老太摇摇头,给了郎中五文钱,刚要送他走,时小六子拎着个小油纸包跑过来了——这是他在井里捞了半天捞着的。
时小六把纸包递郎中:“大夫,您瞅瞅这里面是啥?”
郎中闻了闻,又用指尖蘸着尝了尝,脸色变了:“这咋像迷药?我也拿不准,你们最好去县里医馆问问。”又追问,“这是从哪儿找着的?”
时小六说:“井里!”
郎中赶紧说:“那井水可别用了,先去县里问清楚再说!”
时老太沉着脸送走郎中,对时小六说:“去地里把你大伯叫回来!”时小六跑得快,没一会儿,时老大就赶回来了。拿着那油纸包,又装了一囊井水,赶着驴车就往县里韩大夫的药铺去。
等牛氏一帮人从地里回来时。
时老大也刚进门,说:“娘,韩大夫说了,那井水里有少量迷药!”
时老太一听,拍着大腿就骂:“好你个小犊子!居然敢给咱家下药!”又冲时老大喊:“老大,你跟小仁去二柱子家,把他给我抓过来!”

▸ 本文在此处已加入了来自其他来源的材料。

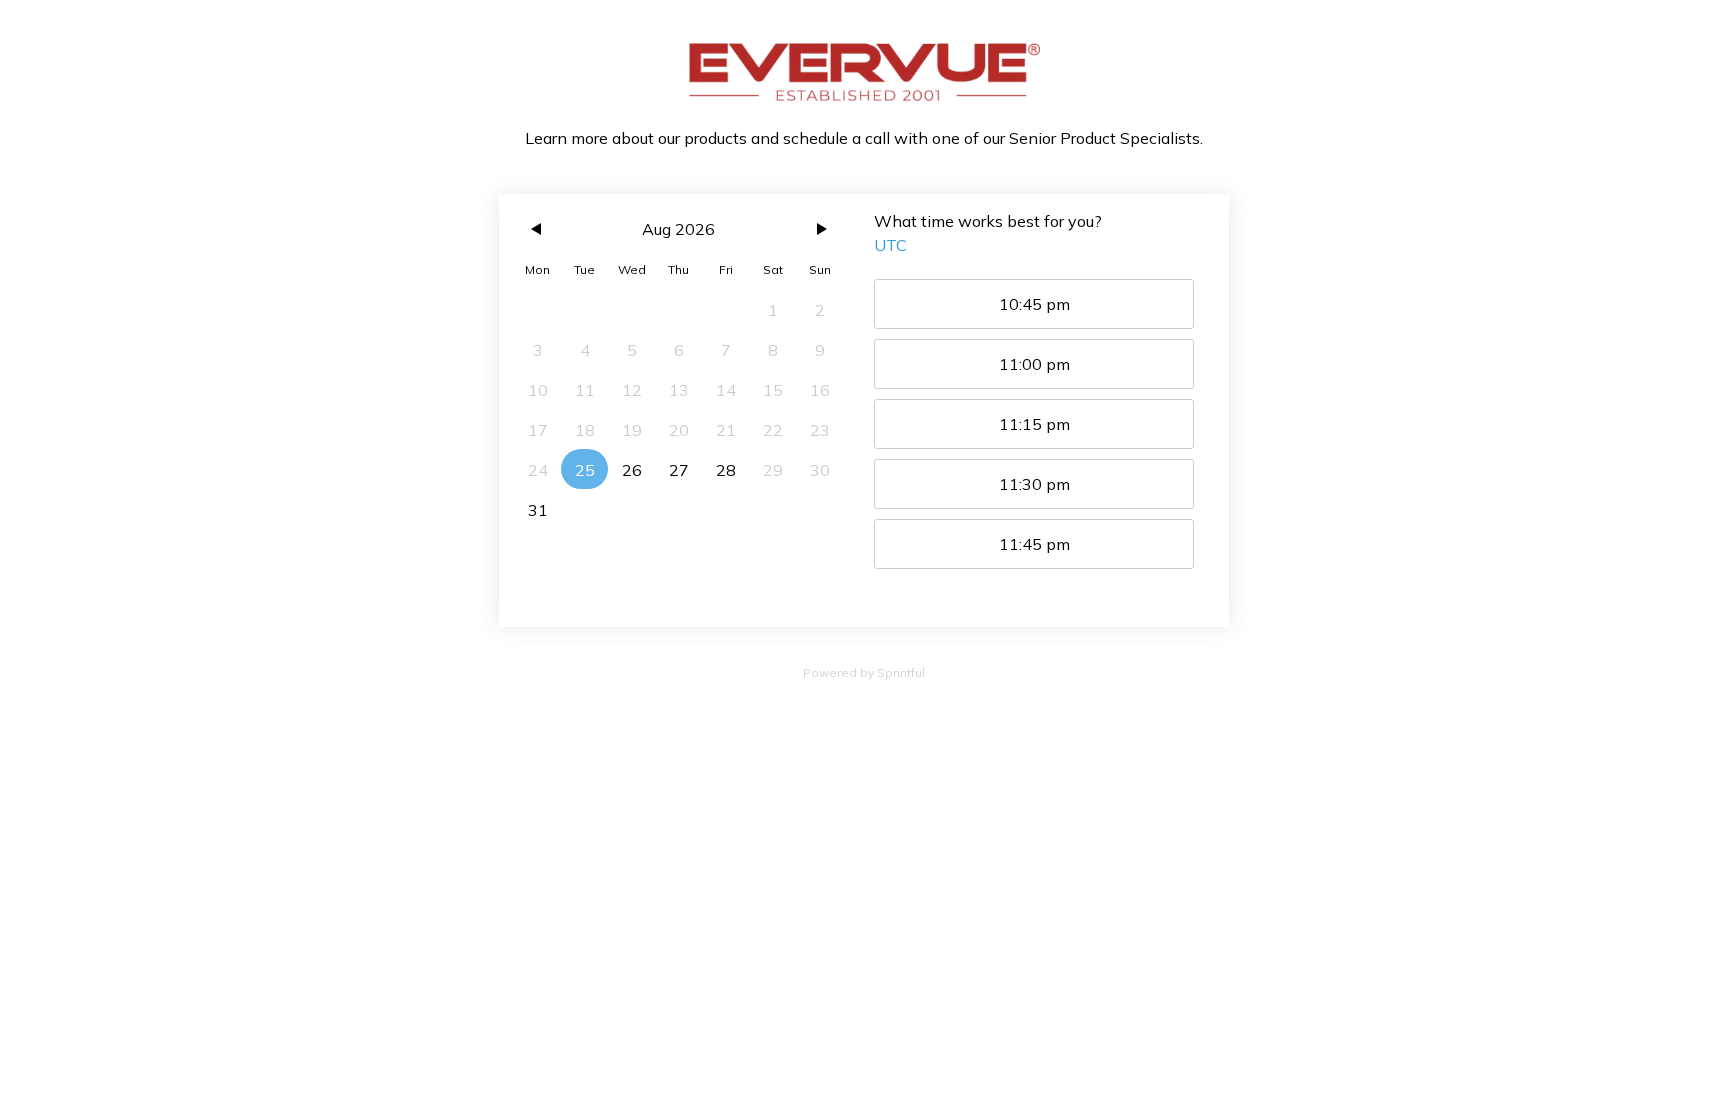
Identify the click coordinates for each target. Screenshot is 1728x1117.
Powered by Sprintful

俩人立马往二柱子家跑,可敲了半天门,里头连个动静都没有。隔壁邻居探出头来喊:“时田,别敲了!二柱子一家子一个时辰前就收拾家当出门了,说交不上税粮,先出去躲躲!”
时老大俩人只能气呼呼地回来。时老太听了,也没辙这年代,想找个故意躲起来的人,比登天还难。她叹了口气:“算了,不管了!以后家里再来外人,都多留个心眼!”